In keeping with all the things that I've mentioned above, I think one thing is clear. I need to use my multifold talents and inherent capacity to make it big in my life. I need to use them to elevate myself into a postion of authority. Only when I am in a position of authority and influence will I have the power to be an instrument of change in this world - to be an agent to bring about change. Change, in tune with my up bringing, my core ideologies and my strong views and beliefs.

I need to start my journey now - now is the time that is ripe. Now is the time that I have be strong in act, as I have been in thought. There is only one person that will be my sole, irreplacable and powerful friend to take me through this journey, and that is God. I have no other friend who listens to me and who has done so much for me. I have no other friend with whom I speak to so often. He alone is my rock. And I say with impunity that he will never fail me or desert me. :-)

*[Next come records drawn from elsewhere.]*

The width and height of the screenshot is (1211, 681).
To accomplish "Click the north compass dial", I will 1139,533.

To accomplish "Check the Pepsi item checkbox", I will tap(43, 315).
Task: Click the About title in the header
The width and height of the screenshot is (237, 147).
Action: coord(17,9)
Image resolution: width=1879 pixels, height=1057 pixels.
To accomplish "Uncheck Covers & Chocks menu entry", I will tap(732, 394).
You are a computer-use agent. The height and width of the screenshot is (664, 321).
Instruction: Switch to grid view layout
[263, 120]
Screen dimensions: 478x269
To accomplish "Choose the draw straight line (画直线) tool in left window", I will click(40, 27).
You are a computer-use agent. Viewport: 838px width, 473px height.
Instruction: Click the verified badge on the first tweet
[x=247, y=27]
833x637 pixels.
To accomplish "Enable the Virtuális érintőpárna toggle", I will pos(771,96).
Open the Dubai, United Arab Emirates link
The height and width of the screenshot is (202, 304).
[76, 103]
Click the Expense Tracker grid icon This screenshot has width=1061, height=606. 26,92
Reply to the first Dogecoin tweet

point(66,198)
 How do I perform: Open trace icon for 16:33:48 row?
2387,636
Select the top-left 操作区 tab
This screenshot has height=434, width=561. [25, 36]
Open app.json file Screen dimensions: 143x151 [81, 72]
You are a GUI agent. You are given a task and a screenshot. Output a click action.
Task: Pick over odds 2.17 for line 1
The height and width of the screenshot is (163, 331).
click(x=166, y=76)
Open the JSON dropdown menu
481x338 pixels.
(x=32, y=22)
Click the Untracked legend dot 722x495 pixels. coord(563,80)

Perhaps the song that would best decribe this journey of mine is Enya's 'My Book of Days' . She has the voice of angel.

Book Of Days - Enya
One day, one night, one moment
My dreams could be tomorrow
One step, one fall, one falter
East or West,
Over earth or by ocean
One way to be my journey
This way could be my Book of Days

No day, no night, no moment
Can hold me back from trying One flag, one fall, one falter
I'll find my day maybe Far and Away Far and Away
One day, one night one moment
With a dream to be leaving
One step, one fall, one falter
Find a new world across a wide ocean
This way became my journey
This day brings together Far and Away
This day brings together Far and Away Far and Away.